Accrual vs. Cash-Basis

  • “Accrual accounting attempts to record the financial effects on a business of transactions that have economic consequences for the business in the accounting period when the transaction occurs rather than only in the periods when cash is received or paid by the company.”

  • “When applied consistently, accrual accounting is a means of enhancing the relevance of financial statements. Cash-basis accounting results in inadequate and misleading financial statements for all but the most simple of businesses. As a result, accrual accounting is the accounting system of choice throughout the world today.”

GAAP

  • “Financial accounting reports are used by investors, regulators, employees, customers and a number of other external parties. So that this diverse list of users can understand an entity’s financial statements, accountants must follow certain guidelines or standards when preparing financial accounting reports. These principles, more numerous than the accounting concepts, are explicit rules that are used to improve the reliability and comparability of financial reports.”

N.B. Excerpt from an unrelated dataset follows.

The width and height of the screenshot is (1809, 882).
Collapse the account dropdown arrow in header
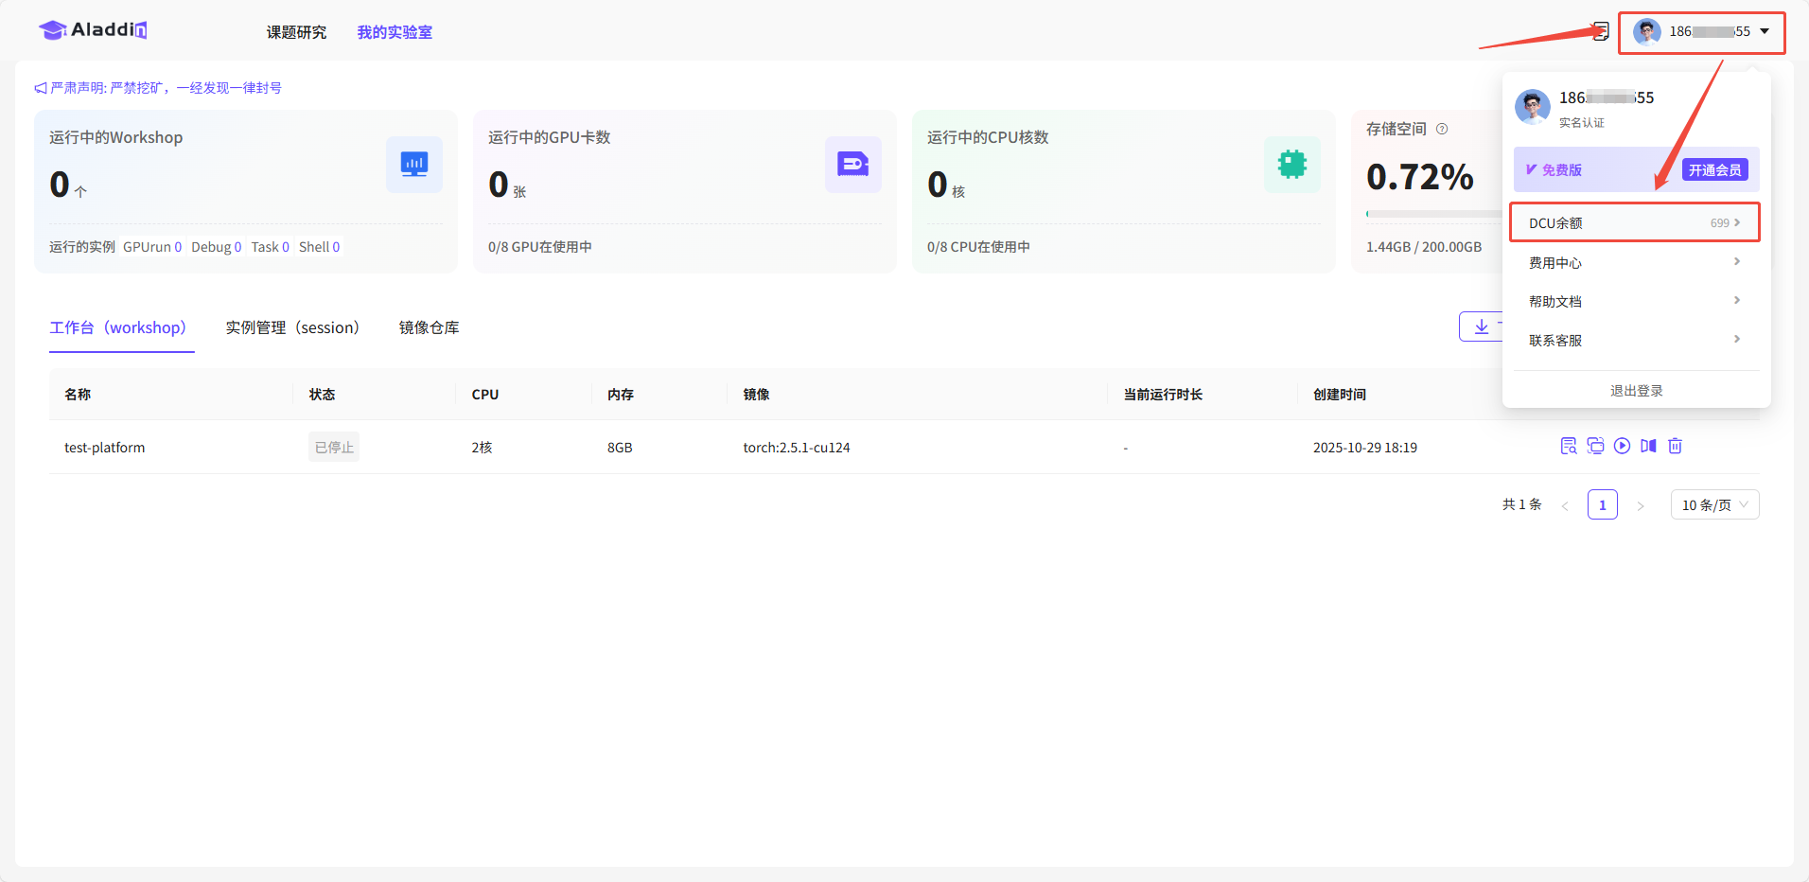(x=1765, y=31)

  • “Generally Accepted Accounting Principles (GAAP) are guidelines that accountants, managers and auditors must follow while preparing and auditing accounting information for external reporting purposes. For example, GAAP requires the use of accrual accounting. The application of GAAP rules results in reasonably reliable financial information, while also permitting each entity to reasonably describe its own business strategy and performance through relevant accounting information.”

  • “The Financial Accounting Standards Board (FASB) determines GAAP in the United States. There also exists an International Accounting Standards Board (IASB), which, among other activities, has undertaken a major effort to harmonize accounting standards around the world.”

IFRS

  • “The International Accounting Standards Board (IASB) publishes International Financial Reporting Standards (IFRS).”

Principles vs Rules

  • “IFRS tends to be stated as in the form of broad principles. In contrast, much of GAAP tends to be stated in the form of bright-line rules. For example, as you will learn later along with various accounting rules, under GAAP if a term of a lease is equal to 75 percent of the economic life of the leased property, the lease will be accounted for as a capital lease. On the other hand, if the lease item is equal to 74 percent or less of the leased property’s economic life, the lease will be accounted for as an operating lease. IFRS takes a different approach. It makes the distinction between a capital and an operating lease based on which party - the lessor or the lessee - substantially bears the risk and reward of ownership.”

  • “The distinction between the principle based and rule based accounting standards is important. Under a principle standards model, the accounting for transactions is more likely to reflect the substance of the transaction. Under a rule based standards model, the accounting for a transaction is more likely to reflect the form of the transaction.”

  • “As GAAP and IFRS converge, it is anticipated that GAAP will become more principle based.”